▶ TEXT PROVIDED
DCGs: only generate a token once in a sequence

Suppose I have the following grammar, representing types with one or more optional supertypes:

types([T]) --> type(T).
types([S|Ts]) --> super_type(S), types(Ts).

type(t1) --> [t1].
type(t2) --> [t2].

super_type(s1) --> [s1].
super_type(s2) --> [s2].

It generates the following output:

?- phrase(types(T), P).
T = P, P = [t1] ;
T = P, P = [t2] ;
T = P, P = [s1, t1] ;
T = P, P = [s1, t2] ;
T = P, P = [s1, s1, t1] ;
T = P, P = [s1, s1, t2] ;
T = P, P = [s1, s1, s1, t1] .

However, I would like each supertype to appear at most once in an output list. How do I avoid generating an ever-expanding sequence of s1's?

To clarify, I’d like a set of rules that would give me the following output:

?- phrase(types(T), P).
T = P, P = [t1] ;
T = P, P = [t2] ;
T = P, P = [s1, t1] ;
T = P, P = [s1, t2] ;
T = P, P = [s2, t1] ;        %  Added as per EricGT's comment
T = P, P = [s2, t2] ;        %  Added as per EricGT's comment
T = P, P = [s1, s2, t1] ;
T = P, P = [s1, s2, t2] ;
T = P, P = [s2, s1, t1] ;
T = P, P = [s2, s1, t2] ;
false

How can I do that with a DCG?

Note that I considered using memberchk/2 to test membership of a supertype in the output list, but that doesn’t work well because the output list is a difference list.

Edit: The ordering of results is not important, but the order of tokens makes a difference, so for example [s2,s1,t1] is not the same as [s1,s2,t1]. See comments below.

Should the result be

?- phrase(types(T), P).

▶ REQUESTS
(A) Repeat the DCG thread word for word from "Suppose I have" to "super_type(s2) --> [s2].".
(B) Write what comes next in the DCG thread, picking up after its last line.

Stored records
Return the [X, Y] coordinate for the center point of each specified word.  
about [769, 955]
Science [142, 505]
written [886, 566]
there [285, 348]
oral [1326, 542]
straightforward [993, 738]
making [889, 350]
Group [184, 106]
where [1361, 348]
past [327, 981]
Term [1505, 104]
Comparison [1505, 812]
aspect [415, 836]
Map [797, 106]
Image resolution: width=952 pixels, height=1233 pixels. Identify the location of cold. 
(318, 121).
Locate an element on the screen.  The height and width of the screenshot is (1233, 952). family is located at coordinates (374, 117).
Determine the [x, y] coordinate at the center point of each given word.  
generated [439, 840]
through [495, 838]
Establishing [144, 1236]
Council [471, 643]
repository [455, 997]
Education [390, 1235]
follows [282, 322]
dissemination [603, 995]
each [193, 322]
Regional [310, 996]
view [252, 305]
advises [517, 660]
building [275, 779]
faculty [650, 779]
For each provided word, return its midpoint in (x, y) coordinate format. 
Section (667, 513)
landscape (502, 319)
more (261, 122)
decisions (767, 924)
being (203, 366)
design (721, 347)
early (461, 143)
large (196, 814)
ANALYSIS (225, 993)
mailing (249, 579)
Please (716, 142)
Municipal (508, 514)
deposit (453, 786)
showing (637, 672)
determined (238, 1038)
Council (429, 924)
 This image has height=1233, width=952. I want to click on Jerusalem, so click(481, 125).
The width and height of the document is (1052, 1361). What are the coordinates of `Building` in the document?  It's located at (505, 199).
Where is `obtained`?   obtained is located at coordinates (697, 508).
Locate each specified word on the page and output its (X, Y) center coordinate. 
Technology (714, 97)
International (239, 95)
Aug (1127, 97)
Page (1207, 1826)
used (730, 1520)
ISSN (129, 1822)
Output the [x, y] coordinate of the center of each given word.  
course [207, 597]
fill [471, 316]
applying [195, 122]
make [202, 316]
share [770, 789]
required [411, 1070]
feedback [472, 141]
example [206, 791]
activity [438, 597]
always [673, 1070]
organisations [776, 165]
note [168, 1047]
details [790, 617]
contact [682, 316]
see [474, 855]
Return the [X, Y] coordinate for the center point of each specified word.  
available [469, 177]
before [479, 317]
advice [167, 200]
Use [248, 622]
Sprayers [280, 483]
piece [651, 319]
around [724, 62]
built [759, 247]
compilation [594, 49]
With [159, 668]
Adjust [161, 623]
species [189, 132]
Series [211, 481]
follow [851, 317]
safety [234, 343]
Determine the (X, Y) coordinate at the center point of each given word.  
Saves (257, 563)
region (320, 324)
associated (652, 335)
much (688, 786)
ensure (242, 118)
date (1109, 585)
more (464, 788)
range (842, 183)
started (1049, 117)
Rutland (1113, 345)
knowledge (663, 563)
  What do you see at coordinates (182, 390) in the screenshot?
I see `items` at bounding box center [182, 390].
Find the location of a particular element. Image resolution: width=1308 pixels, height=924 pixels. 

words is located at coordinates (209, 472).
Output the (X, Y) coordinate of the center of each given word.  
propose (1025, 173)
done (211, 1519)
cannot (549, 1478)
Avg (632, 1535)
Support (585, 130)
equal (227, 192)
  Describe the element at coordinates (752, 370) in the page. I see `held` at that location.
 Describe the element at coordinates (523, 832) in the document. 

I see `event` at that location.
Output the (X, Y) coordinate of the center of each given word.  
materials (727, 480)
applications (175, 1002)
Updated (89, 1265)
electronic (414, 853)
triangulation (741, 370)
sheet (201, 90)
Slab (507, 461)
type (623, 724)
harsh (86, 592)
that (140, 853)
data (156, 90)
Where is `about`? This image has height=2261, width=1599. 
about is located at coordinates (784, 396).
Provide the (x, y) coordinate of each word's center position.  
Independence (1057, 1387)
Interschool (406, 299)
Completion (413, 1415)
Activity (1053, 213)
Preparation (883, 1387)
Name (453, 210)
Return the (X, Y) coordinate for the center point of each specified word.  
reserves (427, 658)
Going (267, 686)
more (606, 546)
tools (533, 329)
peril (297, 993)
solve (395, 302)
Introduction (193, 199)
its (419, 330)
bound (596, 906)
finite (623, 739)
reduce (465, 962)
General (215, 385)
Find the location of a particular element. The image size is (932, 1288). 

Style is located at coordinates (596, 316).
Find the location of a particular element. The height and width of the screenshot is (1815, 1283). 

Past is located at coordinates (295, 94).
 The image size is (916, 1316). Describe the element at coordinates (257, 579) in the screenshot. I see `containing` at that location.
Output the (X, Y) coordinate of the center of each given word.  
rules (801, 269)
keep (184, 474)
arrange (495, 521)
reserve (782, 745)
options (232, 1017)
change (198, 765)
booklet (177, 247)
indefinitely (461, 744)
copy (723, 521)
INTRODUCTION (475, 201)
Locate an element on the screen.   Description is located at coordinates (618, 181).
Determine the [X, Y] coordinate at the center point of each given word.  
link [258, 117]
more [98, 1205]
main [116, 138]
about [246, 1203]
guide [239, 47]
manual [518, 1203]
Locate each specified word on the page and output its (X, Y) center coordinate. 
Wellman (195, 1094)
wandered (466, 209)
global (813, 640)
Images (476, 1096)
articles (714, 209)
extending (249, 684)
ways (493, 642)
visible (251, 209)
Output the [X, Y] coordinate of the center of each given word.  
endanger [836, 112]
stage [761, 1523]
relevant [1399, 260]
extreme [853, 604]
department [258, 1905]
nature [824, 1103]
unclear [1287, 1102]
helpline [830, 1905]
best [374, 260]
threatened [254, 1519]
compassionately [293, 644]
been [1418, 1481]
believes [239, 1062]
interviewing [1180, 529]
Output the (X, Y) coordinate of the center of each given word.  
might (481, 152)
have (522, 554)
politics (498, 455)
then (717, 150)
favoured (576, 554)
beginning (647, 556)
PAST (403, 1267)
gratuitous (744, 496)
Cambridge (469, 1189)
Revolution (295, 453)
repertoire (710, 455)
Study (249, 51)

▶ FINAL ANSWERS
(A)
Suppose I have the following grammar, representing types with one or more optional supertypes:

types([T]) --> type(T).
types([S|Ts]) --> super_type(S), types(Ts).

type(t1) --> [t1].
type(t2) --> [t2].

super_type(s1) --> [s1].
super_type(s2) --> [s2].

(B)
T = P, P = [t1] ;
T = P, P = [t2] ;
T = P, P = [s1, t1] ;
T = P, P = [s1, t2] ;
T = P, P = [s2, t1] ;        %  Missing in your version
T = P, P = [s2, t2] ;        %  Missing in your version
T = P, P = [s1, s2, t1] ;
T = P, P = [s1, s2, t2] ;
T = P, P = [s2, s1, t1] ;  % IMHO same as  [s1, s2, t1] 
T = P, P = [s2, s1, t2] ;  % IMHO same as  [s1, s2, t2] 
false

One way of doing is to use tabling.

e.g.

:- untable(types/3).
:- table types/3.

types([T]) --> type(T).
types([S|Ts]) --> super_type(S), types(Ts), { \+ memberchk(S,Ts) }.

type(t1) --> [t1].
type(t2) --> [t2].

super_type(s1) --> [s1].
super_type(s2) --> [s2].
super_type(s3) --> [s3].

If you change the DCG you would need to clear the table.

Edit added Non-Tabling Version
You could also carry around the used super types in a separate argument.

types([T],_) --> type(T).
types([S|Ts],Used) --> super_type(S), {\+ memberchk(S,Used) }, types(Ts,[S|Used]).

type(t1) --> [t1].
type(t2) --> [t2].

super_type(s1) --> [s1].
super_type(s2) --> [s2].

and use phrase(types(T,[]), P) as the generator.

Neither of these will generate solutions in the exact order you require however.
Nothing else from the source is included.